Maybe we should all try our hands at private detective work if this philosophy thing dries up!

Kierkegaard’s Terminology

Kierkegaard is often thought of as a theologian rather than a philosopher. Yet Kierkegaard referred to himself as a “philosopher” in a letter to his friend Rasmus Nielsen (see Letters and Documents, no. 228). Nielsen was himself a professor of philosophy at the University of Copenhagen, so Kierkegaard must have had a fairly high opinion of his own analytical powers to identify himself in this way to his friend. Kierkegaard studied theology, but he also studied philosophy, hence his epistemology is extraordinarily sophisticated.

One of the biggest obstacles to understanding Kierkegaard’s epistemology is that few Kierkegaard scholars outside Denmark read Danish.
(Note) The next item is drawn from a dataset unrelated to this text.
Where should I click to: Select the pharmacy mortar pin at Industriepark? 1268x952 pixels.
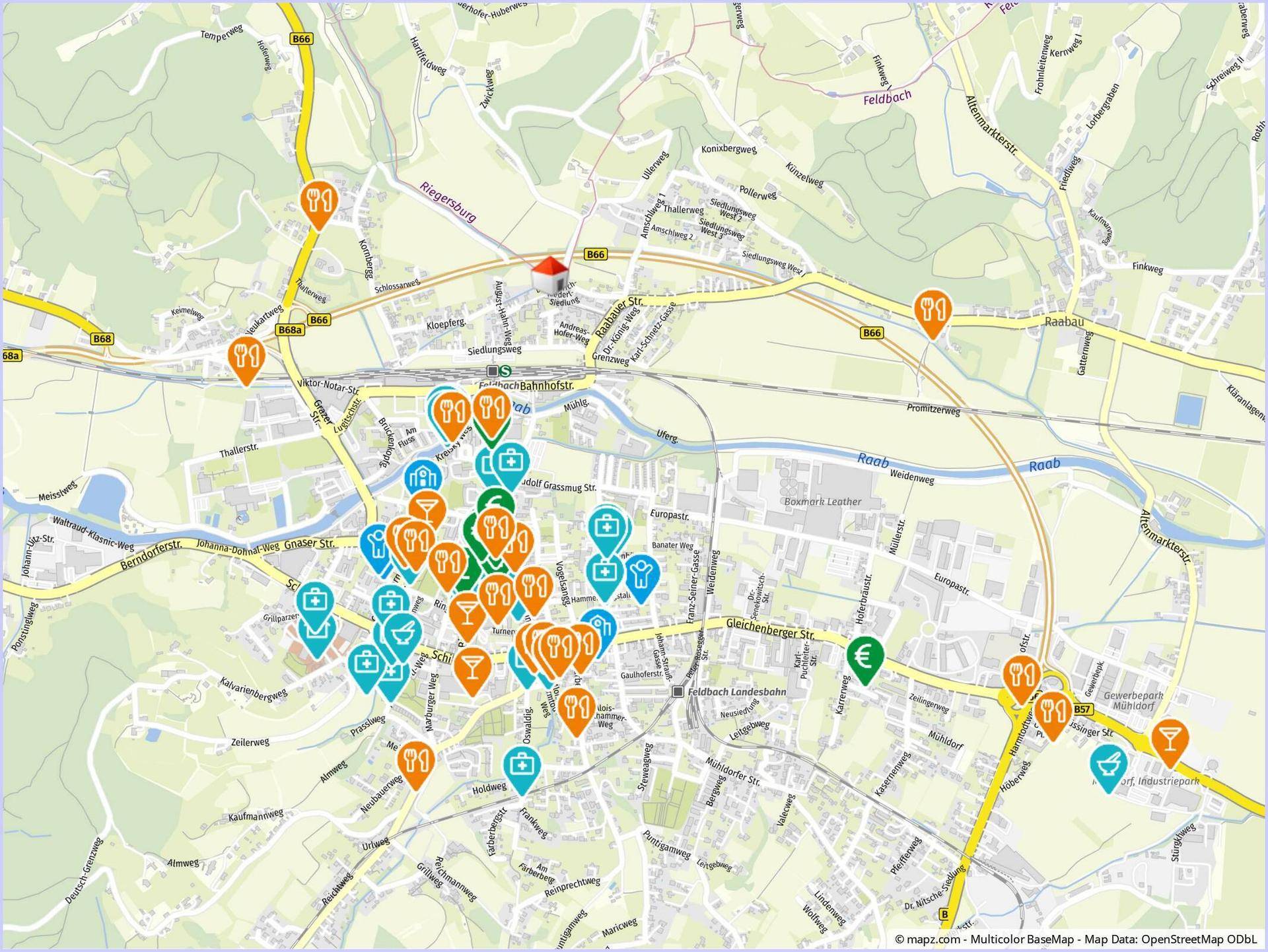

This situation is exacerbated by the fact that most Danish Kierkegaard scholars are theologians rather than philosophers, so while they cannot help but have an interest in Kierkegaard’s epistemology in that it is essentially tied up with his views on faith, they often lack the theoretical background and analytical training necessary to undertake serious scrutiny of it.

As if these obstacles were not enough, Kierkegaard displays a general disdain for terminological consistency for its own sake. “Part of the difficulty with trying to understand Kierkegaard’s epistemology,” I explain in the introduction to Ways of Knowing, “thus concerns the fact that he makes no rigorous terminological distinctions among the various Danish expressions for knowledge” (15). That does not mean, however, that his thought was conceptually loose. It was not. What was important for Kierkegaard was not terminological consistency, but conceptual consistency. Lars Bejerholm explains in Meddelelsens Dialektik (the dialectic of communication) (Muksgaard, 1962) that

“the relation between a linguistic term and a concept, according to Kierkegaard, is usually such that the linguistic term denotes a concept. This concept may, however, be denoted by a variety of linguistic terms. It is, therefore, a matter of indifference which terms are used to denote a given concept. The most important thing, according to Kierkegaard, is that one ‘knows what one is talking about;’ the particular terms used are, in contrast, inessential.” (60 [Ways of Knowing, 16]).

Kierkegaard thus occasionally adapts his terminology to his audience, as is the case, for example, with his use of Erkjendelsen and Viden. Both can be translated as knowledge, but the former is an academic or technical expression whereas the latter is more colloquial.

One of the projects of Ways of Knowing is thus, as I explain in the introduction, to distinguish the different senses in which Kierkegaard uses various philosophical expressions and, in particular, the senses in which he uses the various expressions for knowledge.

I will have more posts in the future that relate to Kierkegaard’s epistemology and I welcome questions from readers on this topic.